WORK TO COMPLETE:
1. In the forum excerpt about the captured British crew, copy everything from "The crew included" down to "(9 Apr 2007)", swapping "sailors" for "seamen".
2. Pick up the forum thread about the British sailors and marines held in Iran at the point where it stops, and write the next part.

SELECTED EXCERPT:
______
The crew included seven Royal Marines, who have agreed to pool their fees and split them evenly, sending 10 percent to a military benevolent fund, both the Sunday Times and Sunday Telegraph said. The rest of the captured crew was made up of Royal Navy sailors, including Turney.

The sailors and marines were captured in the Persian Gulf on March 23 and freed last week by Iranian President Mahmoud Ahmadinejad, who called their release a gift to Britain. They began two weeks of leave with their families on Saturday. 

Well I guess they can say whatever they want about their time in detention, its not like anybody can find out what really happened.


----------



## devil39 (9 Apr 2007)
______
DATA LINES:
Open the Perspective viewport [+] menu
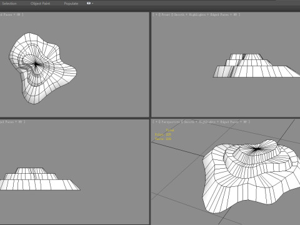Image resolution: width=300 pixels, height=225 pixels. click(156, 122)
______
RESULTS IN ORDER:
1.
The crew included seven Royal Marines, who have agreed to pool their fees and split them evenly, sending 10 percent to a military benevolent fund, both the Sunday Times and Sunday Telegraph said. The rest of the captured crew was made up of Royal Navy seamen, including Turney.

The seamen and marines were captured in the Persian Gulf on March 23 and freed last week by Iranian President Mahmoud Ahmadinejad, who called their release a gift to Britain. They began two weeks of leave with their families on Saturday. 

Well I guess they can say whatever they want about their time in detention, its not like anybody can find out what really happened.


----------



## devil39 (9 Apr 2007)

2.
Gimpy said:
			
		

> Show me another Shia majority that has closer relations with Iran than Syria does. I doubt you can. Sunni and Shia have nothing to do with Iran-Syria relations. The fact is that their relations are so close because they are two Arab nations who share common interests and are shunned by the USA. So please enlighten me on how my posting is "dumb" when all you've posted is a meaningless comparison.



Gimpy,

Your biggest misunderstanding here is that the Iranians are not an Arab nation.  Iranians are Persians... well 97 percent of them, and Arabs are Arabs.   Arabs are to Persians as the Mongols were to Chinese... English are to Spanish...


----------



## Marauder (9 Apr 2007)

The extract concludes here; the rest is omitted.